За полукруглыми и квадратными загородками сидят служащие биржи, кассиры. По стенам непрерывно вспыхивают названия компаний – стальных, нефтяных, банановых и всяких иных – и стоимость одной акции в настоящий момент. Г-жа Энн сидит дома, она отдает распоряжения по телефону в маклерский дом Смита, а его работники уже толкутся на бирже Фунстона. Тысячи счетных аппаратов, телетайпов, радиостанций включены в дело. При нас пошли вверх какие-то акции; раздались дружный свист и хохот. На черной доске появились номера маклеров: по приказу хозяев они должны были именно сейчас либо покупать, либо продавать акции.
Виденное трудно сравнить с чем-нибудь привычным. Мы стояли на высоком балкончике зала; и мне почему-то все напоминало палубу парохода, который наткнулся на мель, и перепуганные, ошалевшие пассажиры суетятся, чтобы раскачать и столкнуть его на глубокую воду.
Огромная армия людей участвует в финансовых сделках. Только маклерский дом г-на Смита имеет сто шестнадцать контор. Через его кабинеты проходит три миллиона акций в день. Работают в доме пять тысяч четыреста человек – они, так сказать, технические исполнители воли хозяев. Кроме того, масса счетных машин – иные из них заменяют до сотни человек – стрекочет, пишет, считает тут же.
– Видите, как делают деньги? – сказал мне лысый, с бегающими глазками маклер.
Я ответил, что вижу, но не понимаю.
– Да, это секрет производства, – продолжал маклер. – Игра, страсть, риск…
Он с гордостью сообщает мне, что место маклера стоит теперь восемьдесят восемь тысяч долларов.
– И вы заплатили их сами?
– Нет, деньги внес господин Смит.
– Вы точно обязаны выполнять его приказы?
– Да!
– Ну, а если сделка грозит катастрофой как раз мелким держателям акций? Что тогда?..
– Я объясню вам, если хотите, кое-что откровенно, – доверительно сообщает маклер, – но… не для печати.
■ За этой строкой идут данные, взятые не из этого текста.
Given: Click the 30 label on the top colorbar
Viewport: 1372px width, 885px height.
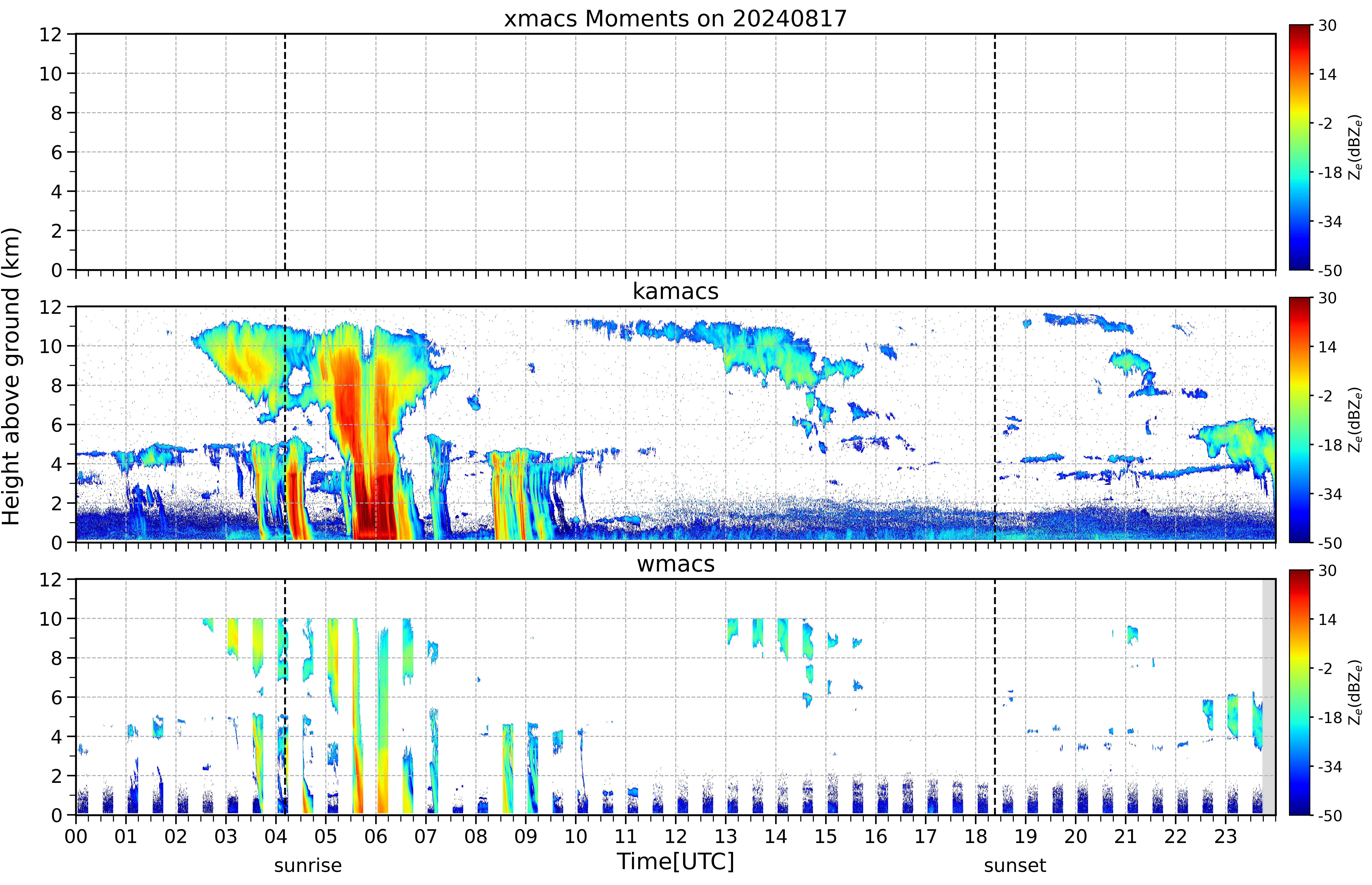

Понимаю, что он не откроет мне истинного смысла того, «как делают деньги» на бирже. Но все-таки мысленно ставлю на стол «черную кошку» – знак молчания.
ШУМИТ НОЧНОЙ БРОДВЕЙ
Прошло три дня нашей нью-йоркской жизни, и мы почувствовали себя увереннее: не блуждали по длинным коридорам отеля «Волдорф Астория», отыскивая свои номера, научились быстро отличать четвертьдолларовую монету от полдолларовой, а пять центов от десяти. «Мелочи» заграничной жизни, а их значительно больше, чем я только что назвал, стали действительно мелочами, и даже те, кто не знал по-английски ни слова, сами отправлялись на завтрак, за покупкой сигарет, открыток, марок и т. п. В обиходе мы заменили кое-какие названия русскими. К примеру, сигареты «Филипп Морис» были переименованы в «Беломорис». Больше того, «безъязыкие» овладели даже некоторыми элементарными американскими выражениями.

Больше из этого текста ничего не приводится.